Si fa presto a dire carboidrato, dunque. “Per anni ci siamo occupati solo dei grassi – osserva Andrea Poli, direttore scientifico Nfi – ma bisogna tener conto anche dei carboidrati”. Conoscerne l’indice glicemico, assicurano gli esperti, puo’ indirizzare verso un’alimentazione a basso impatto sulla glicemia e tenere a bada i fattori che aumentano il rischio di diabete di tipo 2, di coronaropatia e sovrappeso. Lo conferma Jenkins, scienziato dell’universita’ di Toronto (Canada) che nel 1981 con alcuni colleghi ha sviluppato il concetto di indice glicemico: “L’indice glicemico e’ basato sulla qualita’, il carico glicemico tiene presente anche la quantita’. E’ importante conoscere questi parametri”.

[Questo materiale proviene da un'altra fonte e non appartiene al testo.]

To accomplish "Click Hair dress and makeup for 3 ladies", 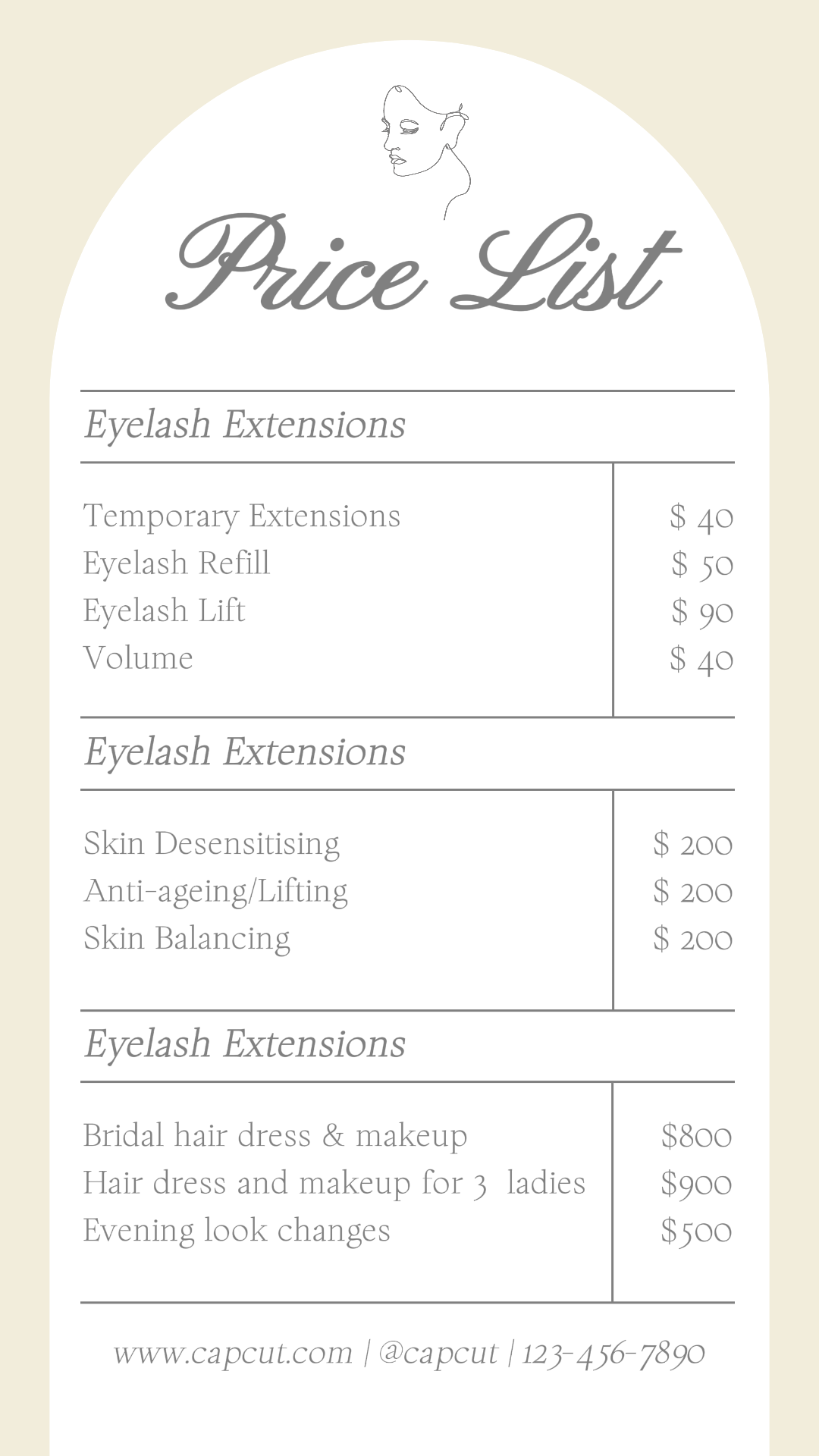I will (x=334, y=1184).
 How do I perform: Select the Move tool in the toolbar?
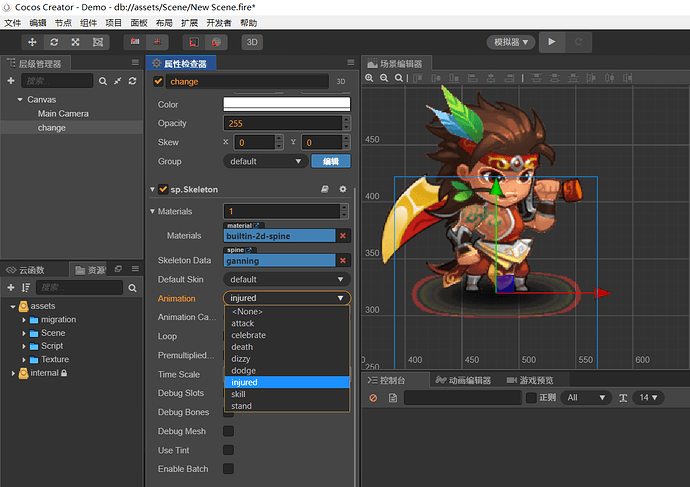tap(33, 42)
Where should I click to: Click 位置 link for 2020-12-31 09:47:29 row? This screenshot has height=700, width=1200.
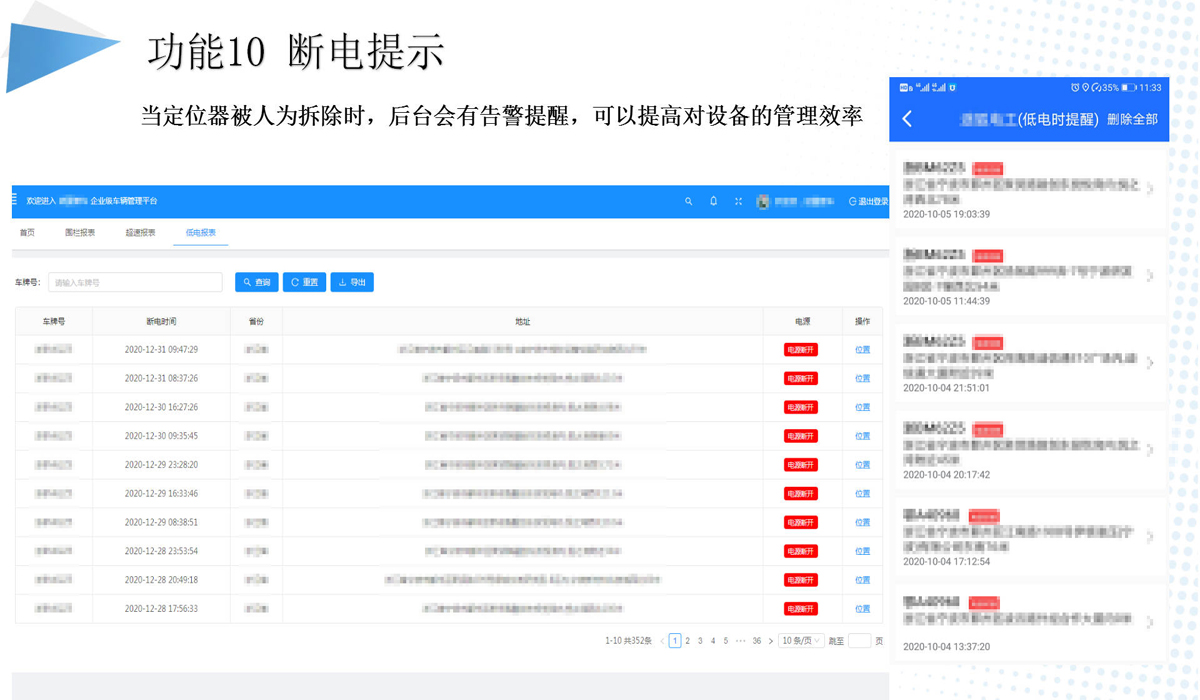coord(862,350)

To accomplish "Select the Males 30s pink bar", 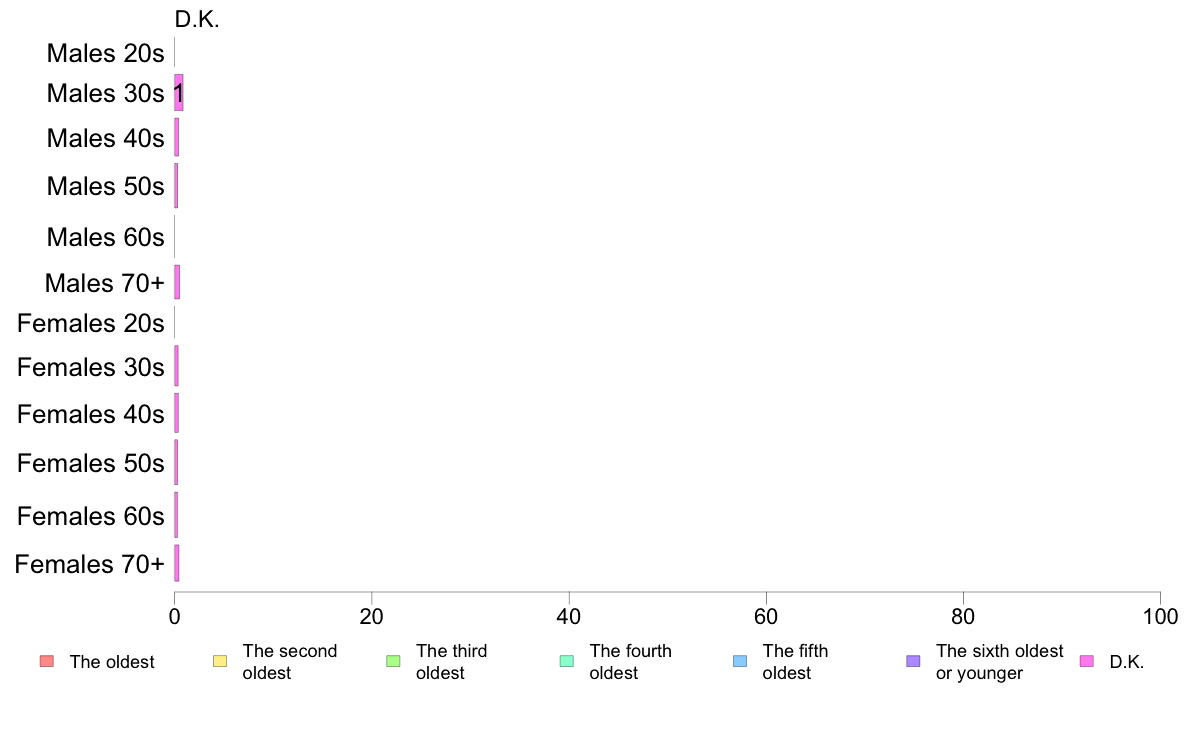I will tap(179, 92).
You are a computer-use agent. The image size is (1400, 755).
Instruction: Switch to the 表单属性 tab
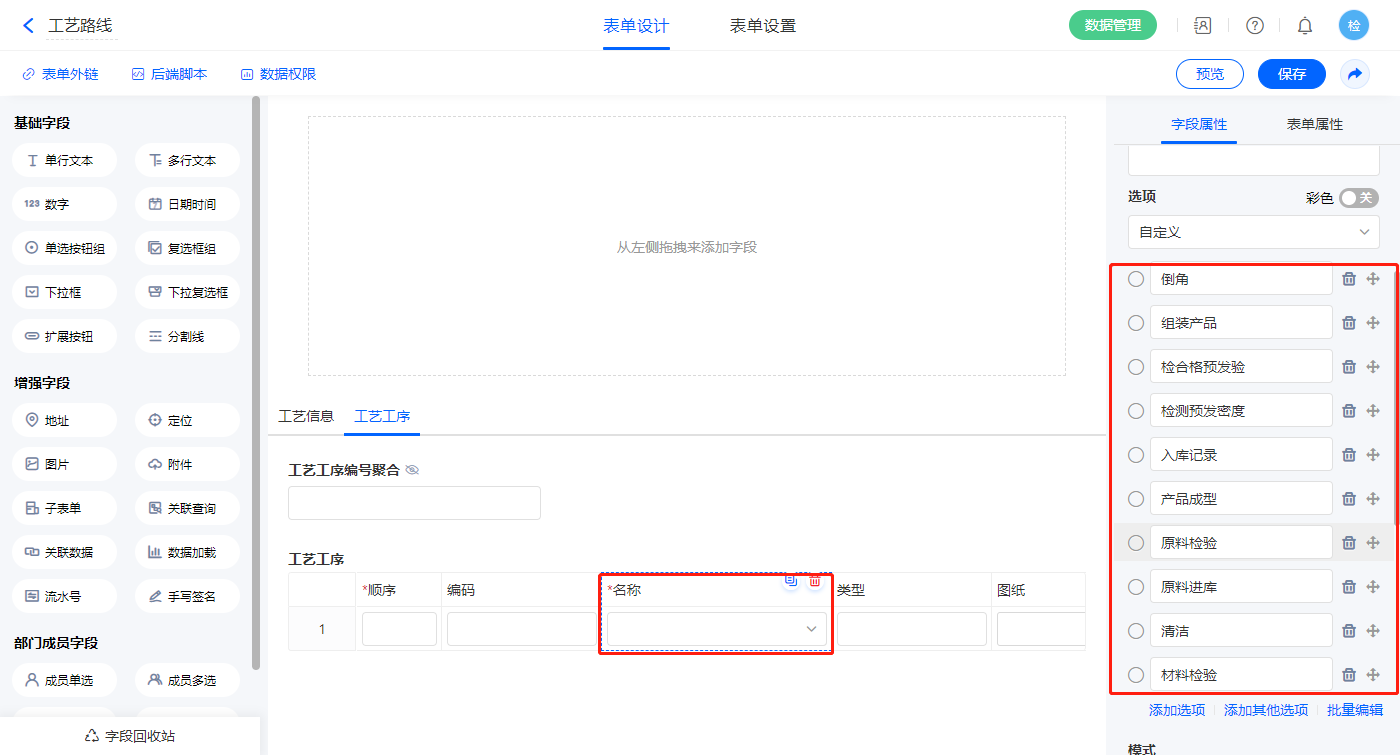point(1314,124)
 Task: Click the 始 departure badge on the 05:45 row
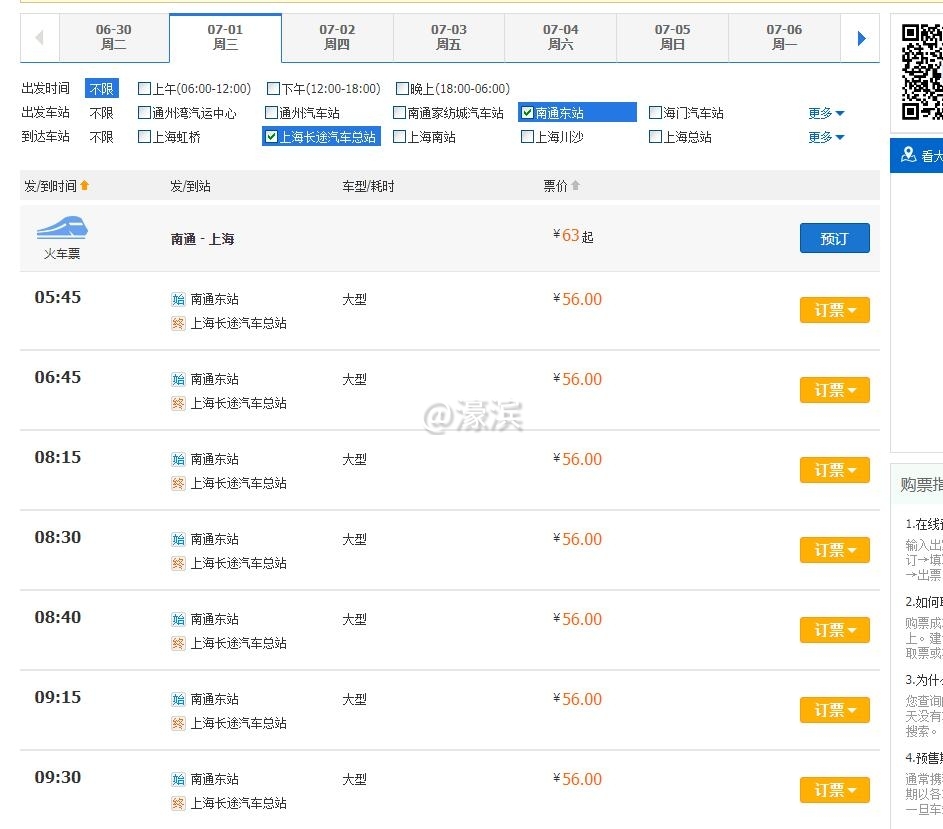178,299
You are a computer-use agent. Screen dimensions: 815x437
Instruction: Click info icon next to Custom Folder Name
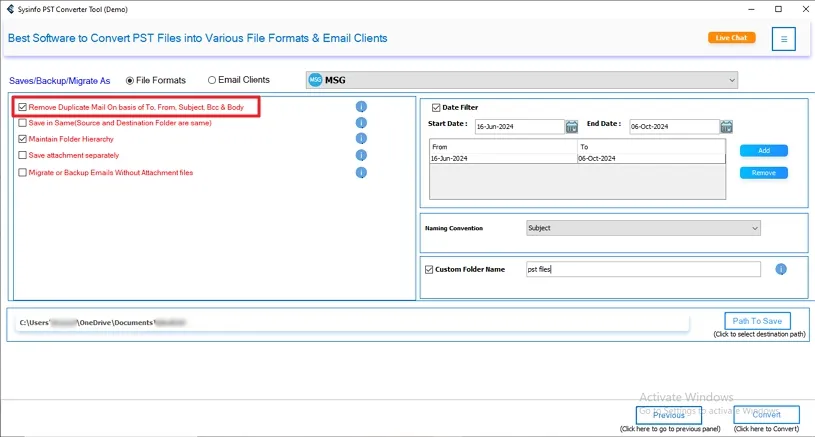(x=781, y=269)
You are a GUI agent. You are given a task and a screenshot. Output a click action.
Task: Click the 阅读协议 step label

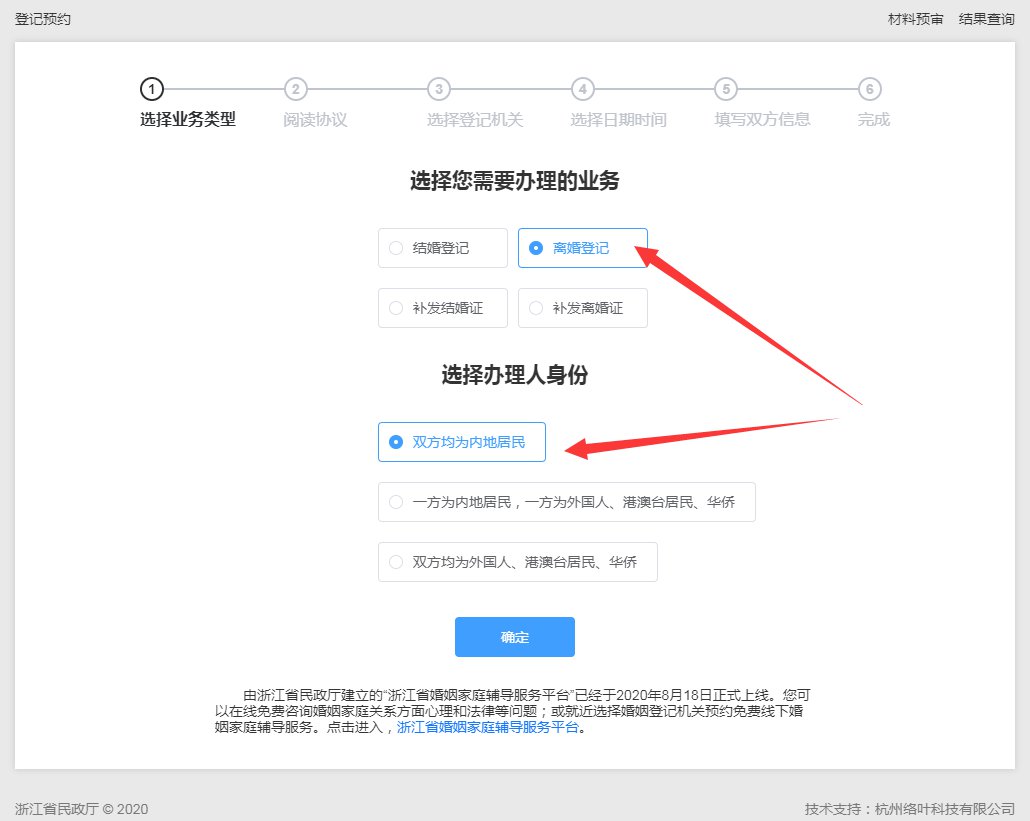click(315, 120)
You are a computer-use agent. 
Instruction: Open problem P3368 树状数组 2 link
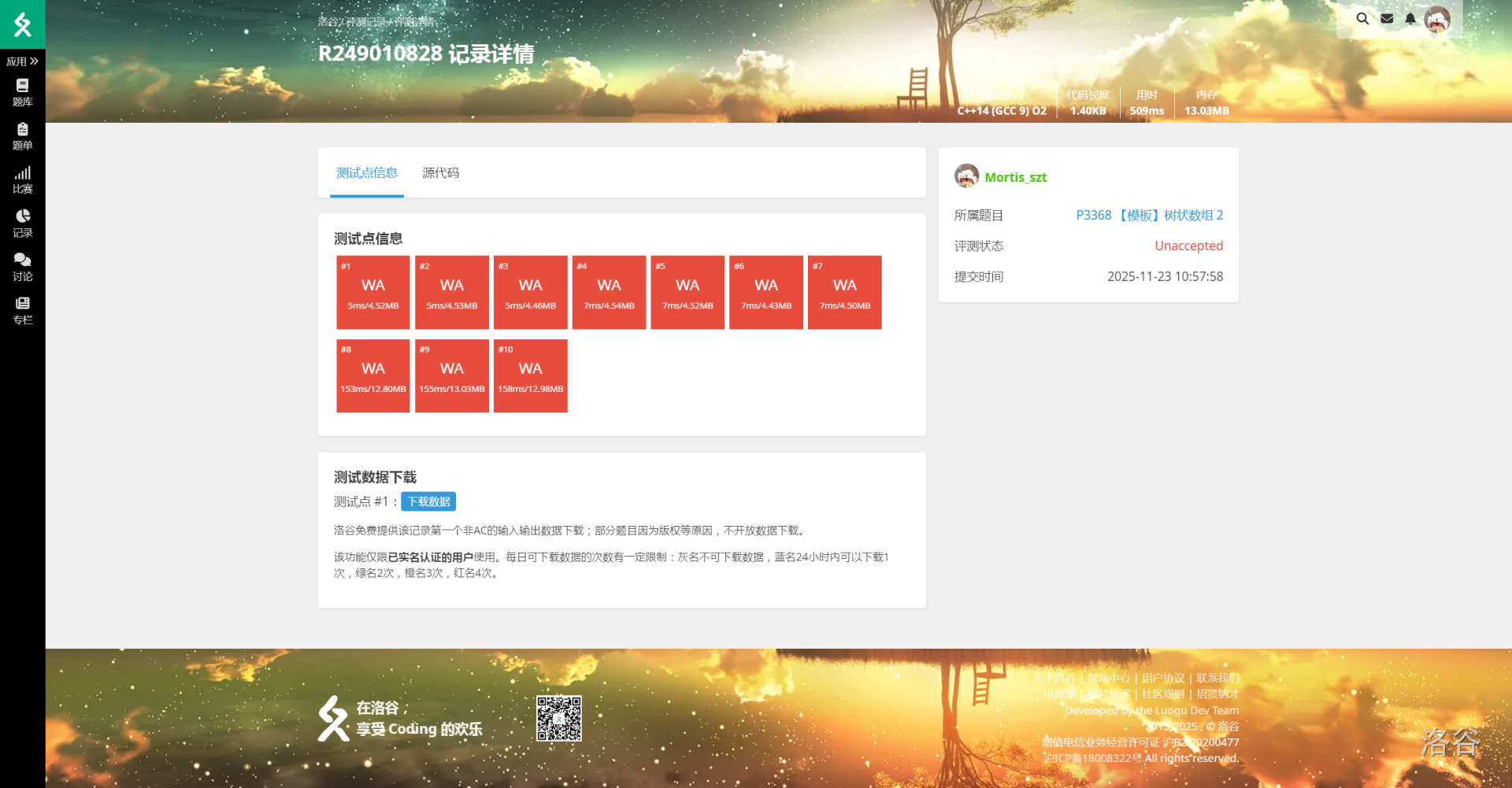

E l’Italia, continua, “potrebbe diventare il motore per promuoverne l’utilizzo. Ci auguriamo che il concetto venga reso disponibile per la popolazione e la comunita’ medica, usato nell’educazione nutrizionale, incluso nelle linee guida nutrizionali dei Paesi e che venga dunque indicato nei prodotti che si trovano nei negozi”. L’indice glicemico, spiegano gli scienziati, completa le informazioni che caratterizzano gli alimenti contenenti carboidrati (come la valutazione del contenuto in fibra e in cereali integrali). Il documento di consenso, aggiunge Sara Baer-Sinnott punta anche a orientare “la ricerca futura in questo settore”. Il gruppo di scienziati (il Carbohydrate Quality Consortium), provenienti da 8 nazioni e tre continenti, continuera’ a lavorare per mettere insieme studi e informazioni scientifiche sull’indice glicemico.
“Il messaggio – ha spiegato in occasione del summit Jennie Brand-Miller del Boden Institute of obesity, nutrition, exercise and eating disorders – e’: mangiate i carboidrati ‘slow’ che vengono assorbiti lentamente, piuttosto che ridurre la quota di carboidrati nell’alimentazione. In questo modo vi sentirete piu’ sazi a lungo e la risposta glicemica sara’ meno pronunciata”. L’ambizione e’ di “coinvolgere anche le Autorita’ regolatorie competenti per i vari Paesi” per valorizzare questi strumenti per la scelta degli alimenti da consumare. L’indice glicemico e’ oggi incluso in molte linee-guida internazionali (tra cui quelle Oms, Fao, Uk, Australia) per la gestione del diabete. In generale “il documento – conclude Poli – permette anche di valutare con maggiore indulgenza l’uso alimentare dello zucchero, a dosi non eccessive e nel contesto di una dieta variata ed equilibrata. L’indice glicemico del saccarosio, infatti, e’ piu’ favorevole di quello di alcuni amidi”.